**Work to complete**
The answer is the set of lines that include "history", copied from the data below.
[Data to examine — start]
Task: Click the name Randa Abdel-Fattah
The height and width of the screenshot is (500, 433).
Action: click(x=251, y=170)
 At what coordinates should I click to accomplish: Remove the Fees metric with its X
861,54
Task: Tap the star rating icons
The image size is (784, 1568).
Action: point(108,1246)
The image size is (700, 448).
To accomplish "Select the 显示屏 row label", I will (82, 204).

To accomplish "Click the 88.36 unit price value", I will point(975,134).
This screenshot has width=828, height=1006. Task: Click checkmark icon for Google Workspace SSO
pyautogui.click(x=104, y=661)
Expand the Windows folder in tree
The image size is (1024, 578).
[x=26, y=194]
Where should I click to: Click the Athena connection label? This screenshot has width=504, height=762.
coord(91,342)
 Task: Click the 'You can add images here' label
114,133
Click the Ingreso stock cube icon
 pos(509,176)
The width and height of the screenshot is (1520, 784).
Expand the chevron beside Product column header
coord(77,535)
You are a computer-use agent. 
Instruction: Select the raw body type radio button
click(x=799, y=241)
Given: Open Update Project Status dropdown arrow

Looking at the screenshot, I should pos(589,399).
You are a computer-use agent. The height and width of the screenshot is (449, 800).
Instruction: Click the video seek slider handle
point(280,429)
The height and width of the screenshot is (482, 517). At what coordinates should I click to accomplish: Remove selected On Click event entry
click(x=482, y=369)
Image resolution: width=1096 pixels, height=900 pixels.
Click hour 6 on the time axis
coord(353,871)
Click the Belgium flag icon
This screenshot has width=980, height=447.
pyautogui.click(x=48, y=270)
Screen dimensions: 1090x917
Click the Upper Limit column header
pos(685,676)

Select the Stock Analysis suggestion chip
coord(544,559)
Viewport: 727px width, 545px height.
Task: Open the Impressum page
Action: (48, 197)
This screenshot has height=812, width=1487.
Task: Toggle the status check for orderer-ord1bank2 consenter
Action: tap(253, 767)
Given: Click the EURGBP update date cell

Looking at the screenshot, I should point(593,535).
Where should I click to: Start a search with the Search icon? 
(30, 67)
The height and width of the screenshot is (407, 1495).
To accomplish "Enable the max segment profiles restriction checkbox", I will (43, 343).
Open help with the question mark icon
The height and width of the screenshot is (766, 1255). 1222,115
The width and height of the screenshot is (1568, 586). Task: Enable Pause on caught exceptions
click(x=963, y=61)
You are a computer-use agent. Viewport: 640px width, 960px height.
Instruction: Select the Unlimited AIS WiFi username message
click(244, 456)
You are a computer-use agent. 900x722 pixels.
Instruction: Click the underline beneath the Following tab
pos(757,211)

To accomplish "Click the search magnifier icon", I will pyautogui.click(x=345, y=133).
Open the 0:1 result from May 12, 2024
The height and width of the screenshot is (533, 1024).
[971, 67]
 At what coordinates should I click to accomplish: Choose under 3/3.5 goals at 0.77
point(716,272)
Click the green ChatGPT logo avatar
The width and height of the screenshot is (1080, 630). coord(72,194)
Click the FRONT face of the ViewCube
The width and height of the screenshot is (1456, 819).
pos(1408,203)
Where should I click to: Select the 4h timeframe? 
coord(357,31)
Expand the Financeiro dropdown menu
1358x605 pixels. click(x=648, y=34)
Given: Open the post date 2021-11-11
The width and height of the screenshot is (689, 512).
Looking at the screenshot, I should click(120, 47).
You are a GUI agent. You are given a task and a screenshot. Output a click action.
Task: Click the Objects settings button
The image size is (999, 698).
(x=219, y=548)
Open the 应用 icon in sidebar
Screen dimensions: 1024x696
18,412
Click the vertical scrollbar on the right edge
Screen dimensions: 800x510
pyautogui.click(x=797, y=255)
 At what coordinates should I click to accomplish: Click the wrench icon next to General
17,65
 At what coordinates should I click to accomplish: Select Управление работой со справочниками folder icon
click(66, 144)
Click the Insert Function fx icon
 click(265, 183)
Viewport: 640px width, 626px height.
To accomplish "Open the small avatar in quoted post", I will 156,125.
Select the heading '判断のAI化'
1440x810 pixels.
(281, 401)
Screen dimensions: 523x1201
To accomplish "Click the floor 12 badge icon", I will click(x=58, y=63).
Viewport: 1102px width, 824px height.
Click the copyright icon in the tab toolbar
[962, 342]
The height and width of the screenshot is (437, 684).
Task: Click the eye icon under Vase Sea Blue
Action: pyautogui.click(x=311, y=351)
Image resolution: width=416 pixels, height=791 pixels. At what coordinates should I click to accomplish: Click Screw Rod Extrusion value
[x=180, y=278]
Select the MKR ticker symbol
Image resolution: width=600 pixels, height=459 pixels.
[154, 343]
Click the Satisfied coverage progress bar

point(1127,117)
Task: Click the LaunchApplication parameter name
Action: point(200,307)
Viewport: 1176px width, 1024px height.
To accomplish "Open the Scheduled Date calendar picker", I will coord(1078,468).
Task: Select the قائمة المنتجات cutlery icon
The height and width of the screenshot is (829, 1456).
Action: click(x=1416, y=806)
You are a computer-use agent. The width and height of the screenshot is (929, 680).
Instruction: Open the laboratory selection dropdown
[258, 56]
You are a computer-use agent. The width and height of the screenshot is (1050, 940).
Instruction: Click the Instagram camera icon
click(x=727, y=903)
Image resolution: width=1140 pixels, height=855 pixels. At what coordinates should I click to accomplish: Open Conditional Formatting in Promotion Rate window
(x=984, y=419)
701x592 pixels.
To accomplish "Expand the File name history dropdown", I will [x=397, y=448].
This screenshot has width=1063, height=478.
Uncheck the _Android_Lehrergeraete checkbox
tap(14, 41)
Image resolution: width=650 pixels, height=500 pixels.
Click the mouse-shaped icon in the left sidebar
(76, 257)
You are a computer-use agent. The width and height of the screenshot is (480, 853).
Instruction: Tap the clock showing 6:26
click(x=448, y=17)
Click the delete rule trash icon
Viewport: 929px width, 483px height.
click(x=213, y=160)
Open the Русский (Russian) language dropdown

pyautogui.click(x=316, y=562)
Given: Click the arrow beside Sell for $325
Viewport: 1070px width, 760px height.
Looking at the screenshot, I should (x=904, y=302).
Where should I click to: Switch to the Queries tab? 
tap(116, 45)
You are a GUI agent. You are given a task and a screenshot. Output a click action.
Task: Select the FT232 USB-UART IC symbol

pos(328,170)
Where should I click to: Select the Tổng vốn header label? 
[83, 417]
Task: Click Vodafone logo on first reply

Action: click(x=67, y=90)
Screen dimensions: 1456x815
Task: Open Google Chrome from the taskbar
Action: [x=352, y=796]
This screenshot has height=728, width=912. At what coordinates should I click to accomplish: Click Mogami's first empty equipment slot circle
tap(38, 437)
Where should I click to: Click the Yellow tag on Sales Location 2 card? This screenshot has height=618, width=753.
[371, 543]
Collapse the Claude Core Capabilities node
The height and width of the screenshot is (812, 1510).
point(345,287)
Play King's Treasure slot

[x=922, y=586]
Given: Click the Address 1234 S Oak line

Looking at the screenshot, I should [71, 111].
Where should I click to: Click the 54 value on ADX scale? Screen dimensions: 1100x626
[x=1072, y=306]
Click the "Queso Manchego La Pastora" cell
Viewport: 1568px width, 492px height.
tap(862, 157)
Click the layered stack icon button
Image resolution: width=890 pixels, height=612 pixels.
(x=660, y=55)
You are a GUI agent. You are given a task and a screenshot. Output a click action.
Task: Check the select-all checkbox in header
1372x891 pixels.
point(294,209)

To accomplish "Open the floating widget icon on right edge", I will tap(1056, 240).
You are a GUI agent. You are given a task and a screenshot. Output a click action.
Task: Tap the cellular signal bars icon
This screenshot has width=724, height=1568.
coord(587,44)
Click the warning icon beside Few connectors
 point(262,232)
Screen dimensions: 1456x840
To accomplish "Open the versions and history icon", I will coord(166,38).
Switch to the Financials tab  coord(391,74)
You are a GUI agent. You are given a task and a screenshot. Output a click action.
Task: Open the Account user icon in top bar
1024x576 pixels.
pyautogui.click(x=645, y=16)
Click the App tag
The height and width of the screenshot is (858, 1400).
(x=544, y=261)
[Data to examine — finish]
**Output below**
To accomplish "Expand the File name history dropdown", I will [x=397, y=448].
To accomplish "Open the versions and history icon", I will coord(166,38).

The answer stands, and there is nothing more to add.